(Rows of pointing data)

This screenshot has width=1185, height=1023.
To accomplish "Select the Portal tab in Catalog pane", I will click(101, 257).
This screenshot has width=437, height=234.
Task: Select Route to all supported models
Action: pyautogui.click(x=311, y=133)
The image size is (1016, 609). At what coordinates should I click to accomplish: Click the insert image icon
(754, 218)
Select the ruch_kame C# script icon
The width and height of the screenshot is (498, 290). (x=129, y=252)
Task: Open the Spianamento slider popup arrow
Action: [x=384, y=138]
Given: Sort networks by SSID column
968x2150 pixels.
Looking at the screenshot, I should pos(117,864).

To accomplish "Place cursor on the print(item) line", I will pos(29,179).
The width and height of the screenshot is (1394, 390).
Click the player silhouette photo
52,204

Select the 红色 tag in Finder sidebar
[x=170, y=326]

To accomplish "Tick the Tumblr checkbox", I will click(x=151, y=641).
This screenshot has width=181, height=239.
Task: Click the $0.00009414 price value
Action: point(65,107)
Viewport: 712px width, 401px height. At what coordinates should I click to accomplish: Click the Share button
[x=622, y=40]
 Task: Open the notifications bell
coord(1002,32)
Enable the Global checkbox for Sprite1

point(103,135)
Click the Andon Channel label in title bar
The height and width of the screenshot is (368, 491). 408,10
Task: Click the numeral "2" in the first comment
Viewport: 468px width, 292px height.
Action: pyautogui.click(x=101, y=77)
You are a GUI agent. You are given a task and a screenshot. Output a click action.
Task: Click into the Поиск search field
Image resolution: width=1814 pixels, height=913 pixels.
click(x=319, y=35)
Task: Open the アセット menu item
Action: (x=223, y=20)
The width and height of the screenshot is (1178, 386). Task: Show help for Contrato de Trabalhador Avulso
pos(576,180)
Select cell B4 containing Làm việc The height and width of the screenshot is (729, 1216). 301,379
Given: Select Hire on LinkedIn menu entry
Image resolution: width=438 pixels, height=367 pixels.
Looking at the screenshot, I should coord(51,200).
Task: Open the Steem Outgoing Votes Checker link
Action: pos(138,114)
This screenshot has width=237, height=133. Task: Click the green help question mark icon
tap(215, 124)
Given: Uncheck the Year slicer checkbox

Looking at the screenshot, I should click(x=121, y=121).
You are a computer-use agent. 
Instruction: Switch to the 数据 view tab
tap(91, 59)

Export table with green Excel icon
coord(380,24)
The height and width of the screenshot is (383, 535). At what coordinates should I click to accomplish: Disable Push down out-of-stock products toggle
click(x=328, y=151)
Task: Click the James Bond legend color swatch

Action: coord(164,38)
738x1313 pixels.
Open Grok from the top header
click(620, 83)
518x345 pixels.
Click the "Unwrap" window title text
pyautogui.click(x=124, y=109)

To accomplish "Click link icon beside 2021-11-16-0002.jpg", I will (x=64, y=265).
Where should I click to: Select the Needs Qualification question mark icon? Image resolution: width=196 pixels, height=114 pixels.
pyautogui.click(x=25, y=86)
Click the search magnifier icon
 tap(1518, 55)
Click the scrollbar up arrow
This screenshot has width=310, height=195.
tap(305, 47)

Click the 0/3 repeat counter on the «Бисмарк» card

Stated problem: Print all of the items above again, character for character.

Task solution:
This screenshot has width=1185, height=1023.
To accomplish "Select the Portal tab in Catalog pane", I will click(101, 257).
This screenshot has width=437, height=234.
Task: Select Route to all supported models
Action: pyautogui.click(x=311, y=133)
The image size is (1016, 609). At what coordinates should I click to accomplish: Click the insert image icon
(754, 218)
Select the ruch_kame C# script icon
The width and height of the screenshot is (498, 290). (x=129, y=252)
Task: Open the Spianamento slider popup arrow
Action: [x=384, y=138]
Given: Sort networks by SSID column
968x2150 pixels.
Looking at the screenshot, I should pos(117,864).

To accomplish "Place cursor on the print(item) line", I will pos(29,179).
The width and height of the screenshot is (1394, 390).
Click the player silhouette photo
52,204

Select the 红色 tag in Finder sidebar
[x=170, y=326]

To accomplish "Tick the Tumblr checkbox", I will click(x=151, y=641).
This screenshot has width=181, height=239.
Task: Click the $0.00009414 price value
Action: point(65,107)
Viewport: 712px width, 401px height. At what coordinates should I click to accomplish: Click the Share button
[x=622, y=40]
 Task: Open the notifications bell
coord(1002,32)
Enable the Global checkbox for Sprite1

point(103,135)
Click the Andon Channel label in title bar
The height and width of the screenshot is (368, 491). 408,10
Task: Click the numeral "2" in the first comment
Viewport: 468px width, 292px height.
Action: pyautogui.click(x=101, y=77)
You are a GUI agent. You are given a task and a screenshot. Output a click action.
Task: Click into the Поиск search field
Image resolution: width=1814 pixels, height=913 pixels.
click(x=319, y=35)
Task: Open the アセット menu item
Action: (x=223, y=20)
The width and height of the screenshot is (1178, 386). Task: Show help for Contrato de Trabalhador Avulso
pos(576,180)
Select cell B4 containing Làm việc The height and width of the screenshot is (729, 1216). 301,379
Given: Select Hire on LinkedIn menu entry
Image resolution: width=438 pixels, height=367 pixels.
Looking at the screenshot, I should coord(51,200).
Task: Open the Steem Outgoing Votes Checker link
Action: pos(138,114)
This screenshot has width=237, height=133. Task: Click the green help question mark icon
tap(215, 124)
Given: Uncheck the Year slicer checkbox

Looking at the screenshot, I should click(x=121, y=121).
You are a computer-use agent. 
Instruction: Switch to the 数据 view tab
tap(91, 59)

Export table with green Excel icon
coord(380,24)
The height and width of the screenshot is (383, 535). At what coordinates should I click to accomplish: Disable Push down out-of-stock products toggle
click(x=328, y=151)
Task: Click the James Bond legend color swatch

Action: coord(164,38)
738x1313 pixels.
Open Grok from the top header
click(620, 83)
518x345 pixels.
Click the "Unwrap" window title text
pyautogui.click(x=124, y=109)

To accomplish "Click link icon beside 2021-11-16-0002.jpg", I will (x=64, y=265).
Where should I click to: Select the Needs Qualification question mark icon? Image resolution: width=196 pixels, height=114 pixels.
pyautogui.click(x=25, y=86)
Click the search magnifier icon
 tap(1518, 55)
Click the scrollbar up arrow
This screenshot has width=310, height=195.
tap(305, 47)

Click the 0/3 repeat counter on the «Бисмарк» card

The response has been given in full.